■ Exercise aim: The reply has to contain each record exactly as written.

◆ ◆ ◆ ◆ ◆ ◆ ◆

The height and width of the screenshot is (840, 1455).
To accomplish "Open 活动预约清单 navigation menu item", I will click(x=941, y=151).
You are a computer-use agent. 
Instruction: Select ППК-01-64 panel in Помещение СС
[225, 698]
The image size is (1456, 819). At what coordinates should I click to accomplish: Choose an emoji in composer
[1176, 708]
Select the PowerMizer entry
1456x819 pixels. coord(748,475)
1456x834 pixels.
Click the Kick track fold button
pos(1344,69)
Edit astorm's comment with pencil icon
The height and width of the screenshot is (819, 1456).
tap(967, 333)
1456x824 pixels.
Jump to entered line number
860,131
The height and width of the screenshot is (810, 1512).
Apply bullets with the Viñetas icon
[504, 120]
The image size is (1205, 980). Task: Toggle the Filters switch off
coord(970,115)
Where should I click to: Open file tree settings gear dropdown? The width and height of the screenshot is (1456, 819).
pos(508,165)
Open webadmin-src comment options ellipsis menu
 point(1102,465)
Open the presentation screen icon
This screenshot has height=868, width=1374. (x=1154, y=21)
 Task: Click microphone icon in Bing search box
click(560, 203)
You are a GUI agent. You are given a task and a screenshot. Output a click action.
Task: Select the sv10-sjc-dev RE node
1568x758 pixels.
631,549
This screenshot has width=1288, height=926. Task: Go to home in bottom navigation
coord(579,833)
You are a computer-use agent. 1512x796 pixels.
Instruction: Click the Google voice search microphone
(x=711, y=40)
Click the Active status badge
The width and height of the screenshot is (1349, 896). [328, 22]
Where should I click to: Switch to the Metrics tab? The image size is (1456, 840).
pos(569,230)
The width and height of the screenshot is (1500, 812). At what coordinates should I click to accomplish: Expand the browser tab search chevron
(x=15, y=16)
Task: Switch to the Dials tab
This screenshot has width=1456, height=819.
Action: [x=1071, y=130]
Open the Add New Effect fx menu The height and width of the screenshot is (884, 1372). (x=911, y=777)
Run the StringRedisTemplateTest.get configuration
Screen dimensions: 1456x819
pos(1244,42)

◆ ◆ ◆ ◆ ◆ ◆ ◆

■ Answer below:
The height and width of the screenshot is (840, 1455).
To accomplish "Open 活动预约清单 navigation menu item", I will click(x=941, y=151).
You are a computer-use agent. 
Instruction: Select ППК-01-64 panel in Помещение СС
[225, 698]
The image size is (1456, 819). At what coordinates should I click to accomplish: Choose an emoji in composer
[1176, 708]
Select the PowerMizer entry
1456x819 pixels. coord(748,475)
1456x834 pixels.
Click the Kick track fold button
pos(1344,69)
Edit astorm's comment with pencil icon
The height and width of the screenshot is (819, 1456).
tap(967, 333)
1456x824 pixels.
Jump to entered line number
860,131
The height and width of the screenshot is (810, 1512).
Apply bullets with the Viñetas icon
[504, 120]
The image size is (1205, 980). Task: Toggle the Filters switch off
coord(970,115)
Where should I click to: Open file tree settings gear dropdown? The width and height of the screenshot is (1456, 819).
pos(508,165)
Open webadmin-src comment options ellipsis menu
 point(1102,465)
Open the presentation screen icon
This screenshot has height=868, width=1374. (x=1154, y=21)
 Task: Click microphone icon in Bing search box
click(560, 203)
You are a GUI agent. You are given a task and a screenshot. Output a click action.
Task: Select the sv10-sjc-dev RE node
1568x758 pixels.
631,549
This screenshot has width=1288, height=926. Task: Go to home in bottom navigation
coord(579,833)
You are a computer-use agent. 1512x796 pixels.
Instruction: Click the Google voice search microphone
(x=711, y=40)
Click the Active status badge
The width and height of the screenshot is (1349, 896). [328, 22]
Where should I click to: Switch to the Metrics tab? The image size is (1456, 840).
pos(569,230)
The width and height of the screenshot is (1500, 812). At what coordinates should I click to accomplish: Expand the browser tab search chevron
(x=15, y=16)
Task: Switch to the Dials tab
This screenshot has width=1456, height=819.
Action: [x=1071, y=130]
Open the Add New Effect fx menu The height and width of the screenshot is (884, 1372). (x=911, y=777)
Run the StringRedisTemplateTest.get configuration
Screen dimensions: 1456x819
pos(1244,42)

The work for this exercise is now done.